| Task brief |
Would you transcribe all of the entries that follow, word for word?

Saved data entries:
++++

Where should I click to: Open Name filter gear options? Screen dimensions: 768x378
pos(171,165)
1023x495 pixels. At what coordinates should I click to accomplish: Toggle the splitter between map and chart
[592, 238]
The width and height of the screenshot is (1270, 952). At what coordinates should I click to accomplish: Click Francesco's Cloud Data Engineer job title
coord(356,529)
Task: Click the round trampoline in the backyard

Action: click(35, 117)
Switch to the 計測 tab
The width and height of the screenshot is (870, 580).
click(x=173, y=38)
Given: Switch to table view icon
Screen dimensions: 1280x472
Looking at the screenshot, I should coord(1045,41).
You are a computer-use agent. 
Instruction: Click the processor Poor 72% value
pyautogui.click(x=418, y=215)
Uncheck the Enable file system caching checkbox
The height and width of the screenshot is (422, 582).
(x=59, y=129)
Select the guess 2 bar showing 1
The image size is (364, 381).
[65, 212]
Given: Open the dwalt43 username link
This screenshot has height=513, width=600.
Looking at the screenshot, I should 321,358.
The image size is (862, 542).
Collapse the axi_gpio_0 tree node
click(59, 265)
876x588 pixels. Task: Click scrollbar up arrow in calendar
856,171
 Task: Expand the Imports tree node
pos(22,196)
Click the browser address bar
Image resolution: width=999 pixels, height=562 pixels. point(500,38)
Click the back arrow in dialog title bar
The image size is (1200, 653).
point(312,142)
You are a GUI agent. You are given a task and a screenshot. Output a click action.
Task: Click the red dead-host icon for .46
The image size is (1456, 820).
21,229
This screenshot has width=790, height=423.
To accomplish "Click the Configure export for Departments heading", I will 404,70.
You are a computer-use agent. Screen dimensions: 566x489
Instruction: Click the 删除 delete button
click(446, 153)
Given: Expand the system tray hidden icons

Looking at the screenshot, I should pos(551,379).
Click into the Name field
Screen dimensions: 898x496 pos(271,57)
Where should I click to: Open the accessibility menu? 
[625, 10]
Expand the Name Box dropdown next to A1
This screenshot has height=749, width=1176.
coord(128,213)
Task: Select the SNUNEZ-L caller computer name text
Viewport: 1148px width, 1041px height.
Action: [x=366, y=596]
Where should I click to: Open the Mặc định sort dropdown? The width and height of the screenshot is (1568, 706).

++++

| Answer |
Where should I click to: Open Name filter gear options? Screen dimensions: 768x378
pos(171,165)
1023x495 pixels. At what coordinates should I click to accomplish: Toggle the splitter between map and chart
[592, 238]
The width and height of the screenshot is (1270, 952). At what coordinates should I click to accomplish: Click Francesco's Cloud Data Engineer job title
coord(356,529)
Task: Click the round trampoline in the backyard

Action: click(35, 117)
Switch to the 計測 tab
The width and height of the screenshot is (870, 580).
click(x=173, y=38)
Given: Switch to table view icon
Screen dimensions: 1280x472
Looking at the screenshot, I should coord(1045,41).
You are a computer-use agent. 
Instruction: Click the processor Poor 72% value
pyautogui.click(x=418, y=215)
Uncheck the Enable file system caching checkbox
The height and width of the screenshot is (422, 582).
(x=59, y=129)
Select the guess 2 bar showing 1
The image size is (364, 381).
[65, 212]
Given: Open the dwalt43 username link
This screenshot has height=513, width=600.
Looking at the screenshot, I should 321,358.
The image size is (862, 542).
Collapse the axi_gpio_0 tree node
click(59, 265)
876x588 pixels. Task: Click scrollbar up arrow in calendar
856,171
 Task: Expand the Imports tree node
pos(22,196)
Click the browser address bar
Image resolution: width=999 pixels, height=562 pixels. point(500,38)
Click the back arrow in dialog title bar
The image size is (1200, 653).
point(312,142)
You are a GUI agent. You are given a task and a screenshot. Output a click action.
Task: Click the red dead-host icon for .46
The image size is (1456, 820).
21,229
This screenshot has width=790, height=423.
To accomplish "Click the Configure export for Departments heading", I will 404,70.
You are a computer-use agent. Screen dimensions: 566x489
Instruction: Click the 删除 delete button
click(446, 153)
Given: Expand the system tray hidden icons

Looking at the screenshot, I should pos(551,379).
Click into the Name field
Screen dimensions: 898x496 pos(271,57)
Where should I click to: Open the accessibility menu? 
[625, 10]
Expand the Name Box dropdown next to A1
This screenshot has height=749, width=1176.
coord(128,213)
Task: Select the SNUNEZ-L caller computer name text
Viewport: 1148px width, 1041px height.
Action: [x=366, y=596]
Where should I click to: Open the Mặc định sort dropdown? The width and height of the screenshot is (1568, 706).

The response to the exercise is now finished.